Former Vice President Joe Biden revealed Saturday why he and former President Barack Obama kept their mouths shut for so long about Donald Trump’s performance as president.

“Barack and I agreed to remain silent for a while to give this administration a chance to get up and running the first year,” Biden said at an annual dinner held by LGBTQ rights group the Human Rights Campaign. “God forgive me.”

However, Biden said, he couldn’t sit back after the events of August 2017 in Charlottesville, Virginia, when a man at a white supremacist rally drove his car through a crowd of anti-racist protesters and killed 32-year-old Heather Heyer.

“We have leaders who at the time when that occurred, when these guys were accompanied by white supremacists and Ku Klux Klan ... making a comparison saying there are good people in both groups,” Biden said. “What has become of us? Our children are listening. Our silence is complicity.”
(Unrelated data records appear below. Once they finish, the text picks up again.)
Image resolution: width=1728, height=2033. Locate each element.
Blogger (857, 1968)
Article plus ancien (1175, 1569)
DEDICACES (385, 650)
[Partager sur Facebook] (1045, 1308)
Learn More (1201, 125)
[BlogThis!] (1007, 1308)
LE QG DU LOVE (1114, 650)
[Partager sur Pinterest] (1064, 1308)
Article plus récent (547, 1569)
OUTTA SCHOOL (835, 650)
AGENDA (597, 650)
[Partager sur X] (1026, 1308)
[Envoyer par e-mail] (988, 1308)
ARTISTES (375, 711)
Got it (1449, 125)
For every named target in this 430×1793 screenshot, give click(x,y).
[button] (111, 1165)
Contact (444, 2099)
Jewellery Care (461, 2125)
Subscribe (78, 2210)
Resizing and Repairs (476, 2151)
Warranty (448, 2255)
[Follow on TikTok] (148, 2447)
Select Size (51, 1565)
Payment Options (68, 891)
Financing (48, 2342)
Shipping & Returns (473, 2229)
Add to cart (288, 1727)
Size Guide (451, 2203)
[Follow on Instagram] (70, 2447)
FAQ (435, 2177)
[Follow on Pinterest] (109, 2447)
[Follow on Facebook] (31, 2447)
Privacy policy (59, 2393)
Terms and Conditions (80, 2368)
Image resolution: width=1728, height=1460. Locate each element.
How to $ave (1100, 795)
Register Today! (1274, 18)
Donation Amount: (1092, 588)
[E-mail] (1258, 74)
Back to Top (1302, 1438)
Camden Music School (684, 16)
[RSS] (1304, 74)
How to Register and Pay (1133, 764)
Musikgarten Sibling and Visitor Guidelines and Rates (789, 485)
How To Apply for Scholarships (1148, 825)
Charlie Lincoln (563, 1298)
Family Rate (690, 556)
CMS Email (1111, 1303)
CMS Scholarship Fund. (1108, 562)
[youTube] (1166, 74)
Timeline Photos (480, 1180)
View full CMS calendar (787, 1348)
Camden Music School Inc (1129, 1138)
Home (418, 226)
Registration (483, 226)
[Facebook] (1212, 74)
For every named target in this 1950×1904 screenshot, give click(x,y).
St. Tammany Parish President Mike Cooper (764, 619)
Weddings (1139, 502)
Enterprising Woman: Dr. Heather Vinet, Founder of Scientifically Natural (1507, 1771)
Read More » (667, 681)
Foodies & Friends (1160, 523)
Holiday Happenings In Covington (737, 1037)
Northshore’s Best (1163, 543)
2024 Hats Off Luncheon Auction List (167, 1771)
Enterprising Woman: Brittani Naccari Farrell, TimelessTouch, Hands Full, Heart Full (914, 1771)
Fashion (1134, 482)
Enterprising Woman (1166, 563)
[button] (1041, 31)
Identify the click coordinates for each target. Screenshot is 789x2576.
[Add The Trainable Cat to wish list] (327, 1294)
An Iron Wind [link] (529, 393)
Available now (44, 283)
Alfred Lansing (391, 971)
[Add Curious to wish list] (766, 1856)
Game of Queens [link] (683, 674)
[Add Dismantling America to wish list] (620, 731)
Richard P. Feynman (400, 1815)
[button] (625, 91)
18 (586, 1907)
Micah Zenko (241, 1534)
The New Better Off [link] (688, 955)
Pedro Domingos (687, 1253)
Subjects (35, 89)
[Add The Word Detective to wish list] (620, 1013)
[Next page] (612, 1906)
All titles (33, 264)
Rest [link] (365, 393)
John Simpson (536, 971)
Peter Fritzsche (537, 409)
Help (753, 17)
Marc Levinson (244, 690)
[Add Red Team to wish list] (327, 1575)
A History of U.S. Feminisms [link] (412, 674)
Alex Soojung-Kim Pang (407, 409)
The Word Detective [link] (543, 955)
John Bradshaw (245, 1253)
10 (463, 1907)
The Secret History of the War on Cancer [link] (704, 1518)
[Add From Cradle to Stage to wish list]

After the violence in Charlottesville, Trump infamously took no stand at all, claiming there were “fine people on both sides” of the protest and there was plenty of blame to go around.

Biden began publicly denouncing Trump last year, delivering a speech in October 2017 in which he said America was headed down a “very dark path.” Obama, meanwhile, made his first public statements against Trump earlier this month as he began campaigning for congressional Democrats.

Referring to Trump’s “both sides” comment, Obama asked, “How hard can that be, saying that Nazis are bad?”